#### Records shown:
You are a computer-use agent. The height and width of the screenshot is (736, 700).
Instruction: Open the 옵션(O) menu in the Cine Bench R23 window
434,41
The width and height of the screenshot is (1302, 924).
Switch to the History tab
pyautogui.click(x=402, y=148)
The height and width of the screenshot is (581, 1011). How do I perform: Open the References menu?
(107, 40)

---

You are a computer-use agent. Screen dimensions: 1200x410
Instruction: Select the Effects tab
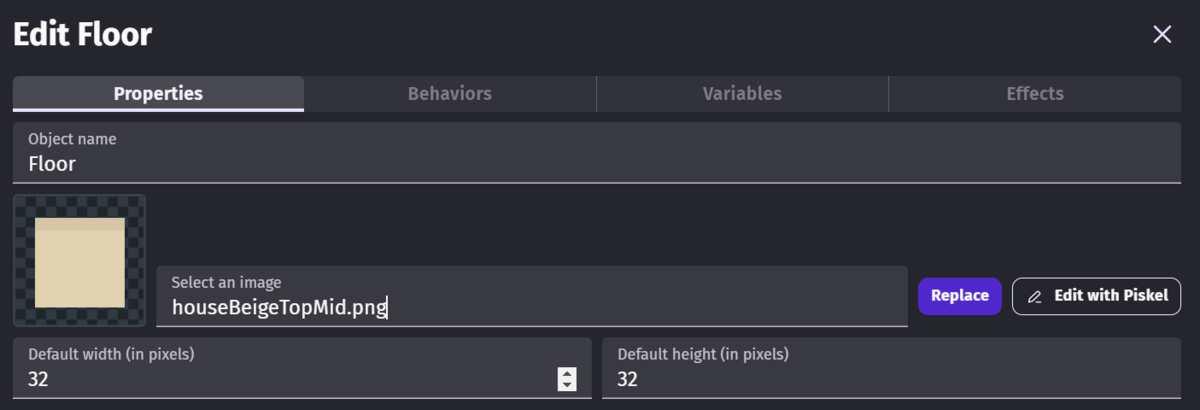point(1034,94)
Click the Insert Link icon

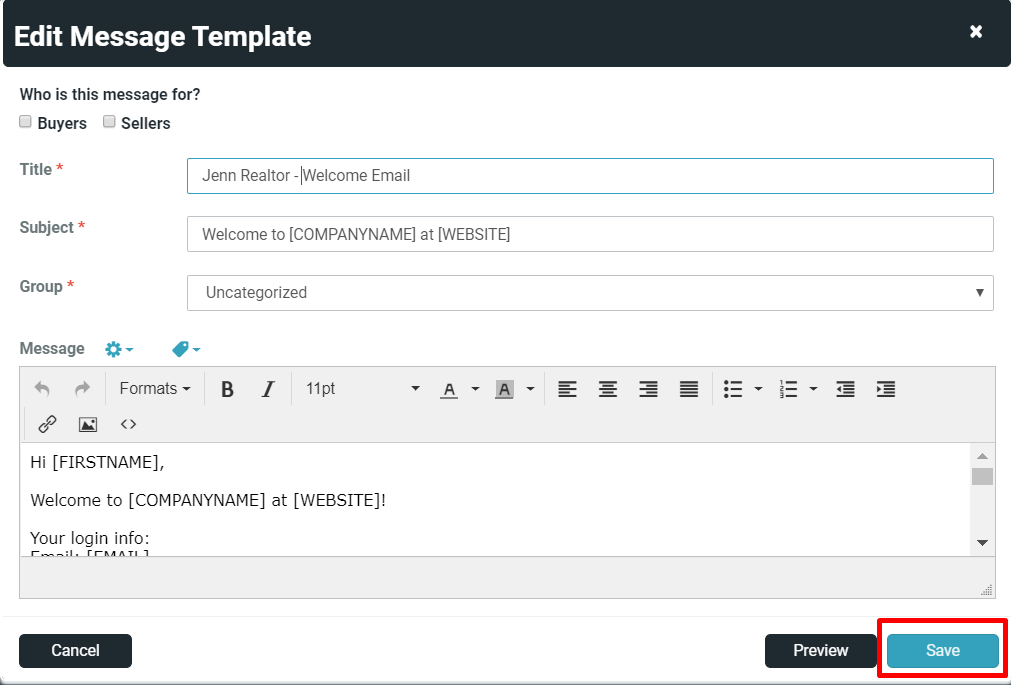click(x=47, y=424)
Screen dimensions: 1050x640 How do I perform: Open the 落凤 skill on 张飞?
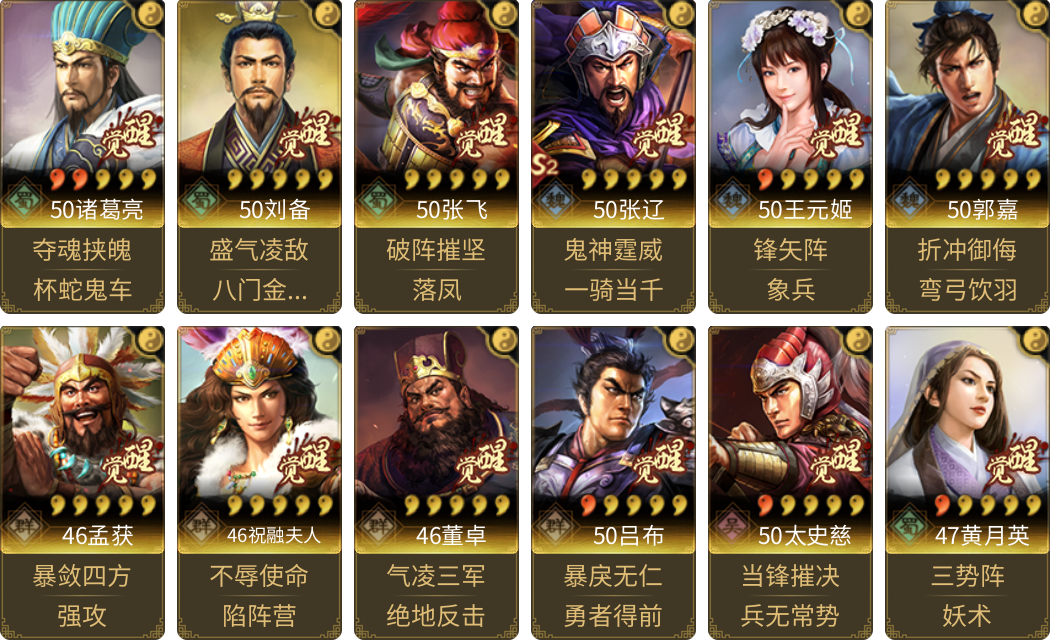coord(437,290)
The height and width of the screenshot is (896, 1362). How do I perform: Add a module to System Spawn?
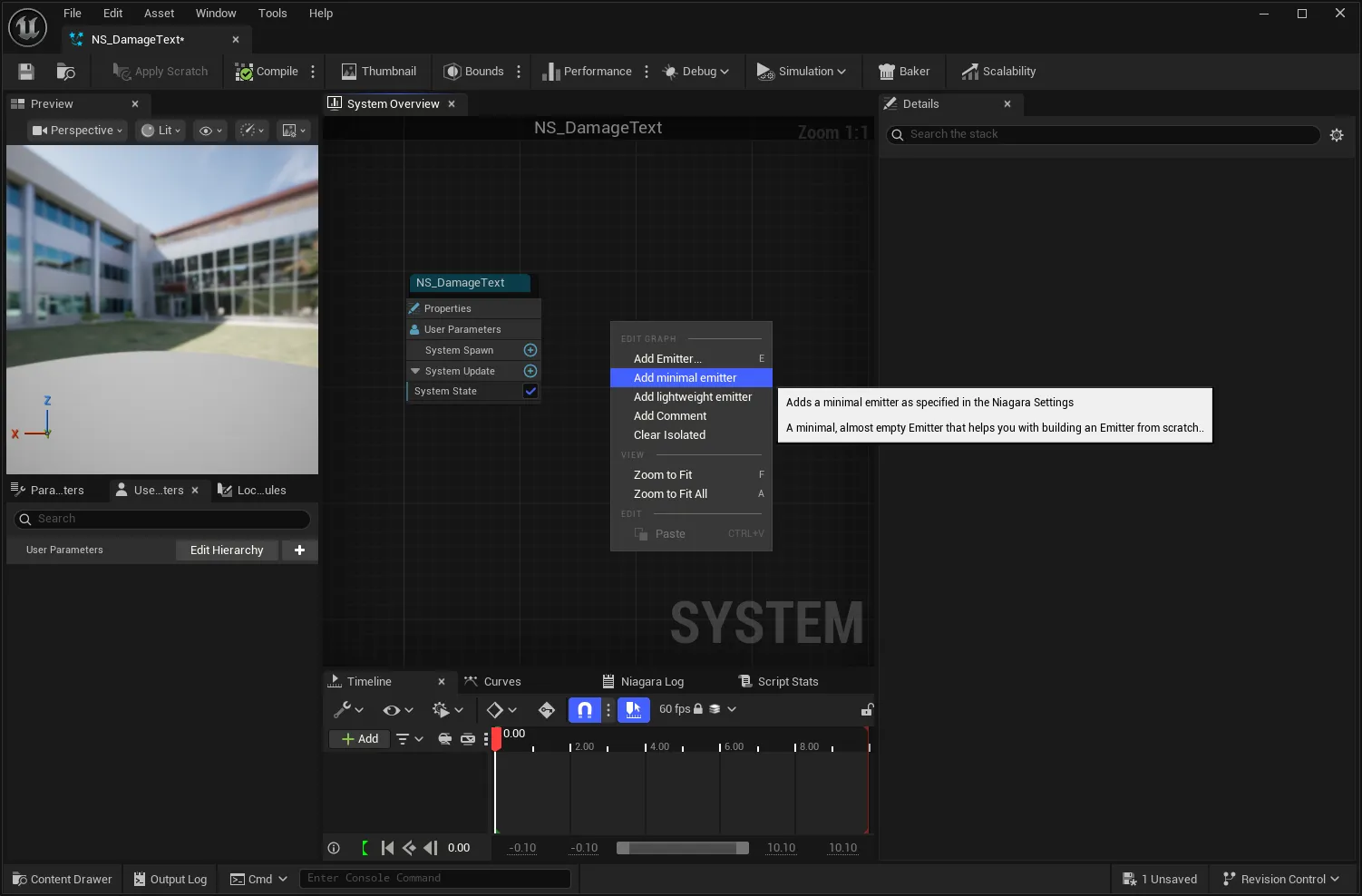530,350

#### Exercise goal:
Count up the lines in the entries above where the word "agent" appears, and give the figure with nothing added.

#### Task answer:
2